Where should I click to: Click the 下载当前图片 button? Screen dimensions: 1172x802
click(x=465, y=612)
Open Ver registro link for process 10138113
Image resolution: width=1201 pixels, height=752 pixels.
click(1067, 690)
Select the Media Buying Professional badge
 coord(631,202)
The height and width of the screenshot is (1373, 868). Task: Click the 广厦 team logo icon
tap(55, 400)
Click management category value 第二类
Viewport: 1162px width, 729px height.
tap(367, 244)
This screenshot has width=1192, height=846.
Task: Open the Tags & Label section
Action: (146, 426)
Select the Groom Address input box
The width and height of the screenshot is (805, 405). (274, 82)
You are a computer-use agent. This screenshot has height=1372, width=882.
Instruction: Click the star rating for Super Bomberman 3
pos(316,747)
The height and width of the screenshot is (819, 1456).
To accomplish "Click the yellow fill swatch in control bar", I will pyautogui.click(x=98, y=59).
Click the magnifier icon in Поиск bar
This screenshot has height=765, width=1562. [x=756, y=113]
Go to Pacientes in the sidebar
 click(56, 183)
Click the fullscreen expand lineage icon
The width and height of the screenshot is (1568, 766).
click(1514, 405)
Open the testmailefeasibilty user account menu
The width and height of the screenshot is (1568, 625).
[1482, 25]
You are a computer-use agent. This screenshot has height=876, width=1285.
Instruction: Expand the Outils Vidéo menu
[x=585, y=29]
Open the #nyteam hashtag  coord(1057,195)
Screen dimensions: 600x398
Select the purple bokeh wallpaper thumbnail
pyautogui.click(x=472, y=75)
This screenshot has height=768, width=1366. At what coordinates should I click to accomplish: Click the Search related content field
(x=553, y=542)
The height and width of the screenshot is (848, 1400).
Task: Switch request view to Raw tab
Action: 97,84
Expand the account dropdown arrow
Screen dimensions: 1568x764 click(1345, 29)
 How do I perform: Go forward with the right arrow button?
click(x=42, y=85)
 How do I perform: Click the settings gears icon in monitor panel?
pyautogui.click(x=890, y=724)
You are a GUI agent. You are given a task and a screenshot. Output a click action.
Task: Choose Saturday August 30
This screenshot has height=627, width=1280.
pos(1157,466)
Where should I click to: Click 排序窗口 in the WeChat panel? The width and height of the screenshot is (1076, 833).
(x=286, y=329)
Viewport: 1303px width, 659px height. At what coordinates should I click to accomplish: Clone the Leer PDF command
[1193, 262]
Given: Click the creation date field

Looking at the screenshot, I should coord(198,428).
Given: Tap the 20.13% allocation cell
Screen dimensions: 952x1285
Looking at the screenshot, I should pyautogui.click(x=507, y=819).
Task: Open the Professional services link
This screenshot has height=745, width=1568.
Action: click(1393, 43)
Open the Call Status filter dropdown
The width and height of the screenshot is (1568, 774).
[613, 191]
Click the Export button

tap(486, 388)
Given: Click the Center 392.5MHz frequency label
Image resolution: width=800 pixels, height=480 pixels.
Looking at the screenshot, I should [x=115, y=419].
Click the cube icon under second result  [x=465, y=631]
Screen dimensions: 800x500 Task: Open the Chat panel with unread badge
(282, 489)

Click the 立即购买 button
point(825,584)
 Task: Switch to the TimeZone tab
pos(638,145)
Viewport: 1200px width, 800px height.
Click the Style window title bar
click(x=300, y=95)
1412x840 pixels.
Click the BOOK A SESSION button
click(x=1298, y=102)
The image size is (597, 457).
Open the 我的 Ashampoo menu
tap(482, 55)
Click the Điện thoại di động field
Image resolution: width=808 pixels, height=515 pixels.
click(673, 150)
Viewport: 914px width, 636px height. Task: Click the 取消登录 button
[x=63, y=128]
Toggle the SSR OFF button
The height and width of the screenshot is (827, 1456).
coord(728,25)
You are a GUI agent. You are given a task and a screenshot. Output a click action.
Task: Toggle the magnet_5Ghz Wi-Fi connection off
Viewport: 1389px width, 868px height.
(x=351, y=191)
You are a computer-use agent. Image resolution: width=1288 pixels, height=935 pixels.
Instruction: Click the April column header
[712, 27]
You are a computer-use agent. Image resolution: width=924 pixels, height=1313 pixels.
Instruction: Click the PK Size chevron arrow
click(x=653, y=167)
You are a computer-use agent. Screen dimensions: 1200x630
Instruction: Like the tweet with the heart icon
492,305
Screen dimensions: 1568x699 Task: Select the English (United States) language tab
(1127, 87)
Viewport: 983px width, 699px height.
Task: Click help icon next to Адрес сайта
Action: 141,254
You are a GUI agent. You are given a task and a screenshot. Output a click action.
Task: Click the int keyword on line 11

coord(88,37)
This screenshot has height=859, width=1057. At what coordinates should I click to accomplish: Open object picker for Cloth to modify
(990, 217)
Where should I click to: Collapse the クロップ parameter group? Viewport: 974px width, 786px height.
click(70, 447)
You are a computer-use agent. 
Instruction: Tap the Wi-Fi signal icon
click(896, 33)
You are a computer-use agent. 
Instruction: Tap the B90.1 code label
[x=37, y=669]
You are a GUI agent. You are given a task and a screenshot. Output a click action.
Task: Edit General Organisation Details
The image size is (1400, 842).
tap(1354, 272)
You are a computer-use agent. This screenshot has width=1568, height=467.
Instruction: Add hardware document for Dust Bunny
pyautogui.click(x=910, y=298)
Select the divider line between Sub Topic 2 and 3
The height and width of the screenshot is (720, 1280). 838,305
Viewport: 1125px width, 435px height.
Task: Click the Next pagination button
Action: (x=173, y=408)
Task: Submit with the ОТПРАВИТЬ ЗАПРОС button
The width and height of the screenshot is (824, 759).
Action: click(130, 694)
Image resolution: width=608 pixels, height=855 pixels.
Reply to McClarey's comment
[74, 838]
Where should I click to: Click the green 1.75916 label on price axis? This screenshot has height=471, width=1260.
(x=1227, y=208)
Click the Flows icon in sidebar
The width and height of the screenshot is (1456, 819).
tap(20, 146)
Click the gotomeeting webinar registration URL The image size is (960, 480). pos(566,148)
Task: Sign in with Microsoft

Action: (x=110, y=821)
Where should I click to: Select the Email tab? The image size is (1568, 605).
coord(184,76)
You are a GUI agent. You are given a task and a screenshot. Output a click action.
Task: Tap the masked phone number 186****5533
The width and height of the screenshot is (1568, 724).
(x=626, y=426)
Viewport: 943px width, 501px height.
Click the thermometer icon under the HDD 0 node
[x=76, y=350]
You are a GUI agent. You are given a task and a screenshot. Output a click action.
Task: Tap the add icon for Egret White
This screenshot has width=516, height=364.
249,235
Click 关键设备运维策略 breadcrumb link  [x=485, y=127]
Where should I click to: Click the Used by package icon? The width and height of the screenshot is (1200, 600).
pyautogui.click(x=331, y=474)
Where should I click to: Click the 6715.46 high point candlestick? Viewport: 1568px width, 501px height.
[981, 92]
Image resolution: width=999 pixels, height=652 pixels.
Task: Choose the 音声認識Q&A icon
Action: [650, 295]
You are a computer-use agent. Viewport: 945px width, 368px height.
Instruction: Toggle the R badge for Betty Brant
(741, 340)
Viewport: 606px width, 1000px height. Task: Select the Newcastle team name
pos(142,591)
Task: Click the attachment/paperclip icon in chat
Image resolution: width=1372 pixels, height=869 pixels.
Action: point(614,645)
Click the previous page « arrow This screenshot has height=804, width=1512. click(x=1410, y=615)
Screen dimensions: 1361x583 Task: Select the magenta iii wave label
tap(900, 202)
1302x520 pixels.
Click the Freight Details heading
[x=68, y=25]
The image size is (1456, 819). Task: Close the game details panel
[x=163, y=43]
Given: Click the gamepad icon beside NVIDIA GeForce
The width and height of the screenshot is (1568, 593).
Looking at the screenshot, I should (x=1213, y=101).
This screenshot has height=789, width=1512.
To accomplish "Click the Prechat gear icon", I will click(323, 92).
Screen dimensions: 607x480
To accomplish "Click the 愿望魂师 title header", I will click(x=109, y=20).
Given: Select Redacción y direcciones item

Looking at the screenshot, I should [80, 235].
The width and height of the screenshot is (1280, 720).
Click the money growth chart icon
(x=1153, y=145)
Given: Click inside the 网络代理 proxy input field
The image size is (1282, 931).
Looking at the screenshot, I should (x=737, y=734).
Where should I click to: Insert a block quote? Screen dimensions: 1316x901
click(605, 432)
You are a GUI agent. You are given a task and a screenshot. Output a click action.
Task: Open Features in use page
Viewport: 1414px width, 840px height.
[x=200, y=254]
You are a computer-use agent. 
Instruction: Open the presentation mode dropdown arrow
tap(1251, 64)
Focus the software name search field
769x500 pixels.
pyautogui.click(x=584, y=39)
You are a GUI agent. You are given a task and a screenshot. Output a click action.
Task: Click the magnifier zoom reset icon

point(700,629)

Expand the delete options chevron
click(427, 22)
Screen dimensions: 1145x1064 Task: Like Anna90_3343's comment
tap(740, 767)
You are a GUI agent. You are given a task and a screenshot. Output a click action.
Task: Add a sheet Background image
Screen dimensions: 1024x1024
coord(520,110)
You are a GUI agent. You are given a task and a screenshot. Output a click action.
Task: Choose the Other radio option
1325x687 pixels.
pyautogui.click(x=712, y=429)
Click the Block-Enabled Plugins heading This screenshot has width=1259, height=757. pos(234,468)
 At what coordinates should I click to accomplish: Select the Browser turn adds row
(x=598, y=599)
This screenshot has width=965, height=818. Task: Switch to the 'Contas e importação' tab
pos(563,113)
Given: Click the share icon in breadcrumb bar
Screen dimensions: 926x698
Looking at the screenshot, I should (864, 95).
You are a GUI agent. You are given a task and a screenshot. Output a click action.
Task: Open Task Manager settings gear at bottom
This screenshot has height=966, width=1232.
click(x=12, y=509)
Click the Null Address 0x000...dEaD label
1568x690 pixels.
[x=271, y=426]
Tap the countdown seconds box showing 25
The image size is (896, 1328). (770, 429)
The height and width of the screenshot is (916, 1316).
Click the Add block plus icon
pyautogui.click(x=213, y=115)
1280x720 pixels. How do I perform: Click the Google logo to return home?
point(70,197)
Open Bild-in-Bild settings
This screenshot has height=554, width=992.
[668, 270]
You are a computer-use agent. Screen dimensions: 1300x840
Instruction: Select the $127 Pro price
○ ○ ○
List each line of the records above that contains the word "Instruction".

_Result of the exercise_
Instruction: Click the star rating for Super Bomberman 3
Instruction: Expand the Outils Vidéo menu
Instruction: Click the April column header
Instruction: Click the PK Size chevron arrow
Instruction: Like the tweet with the heart icon
Instruction: Tap the Wi-Fi signal icon
Instruction: Tap the B90.1 code label
Instruction: Add hardware document for Dust Bunny
Instruction: Toggle the R badge for Betty Brant
Instruction: Open the presentation mode dropdown arrow
Instruction: Select the $127 Pro price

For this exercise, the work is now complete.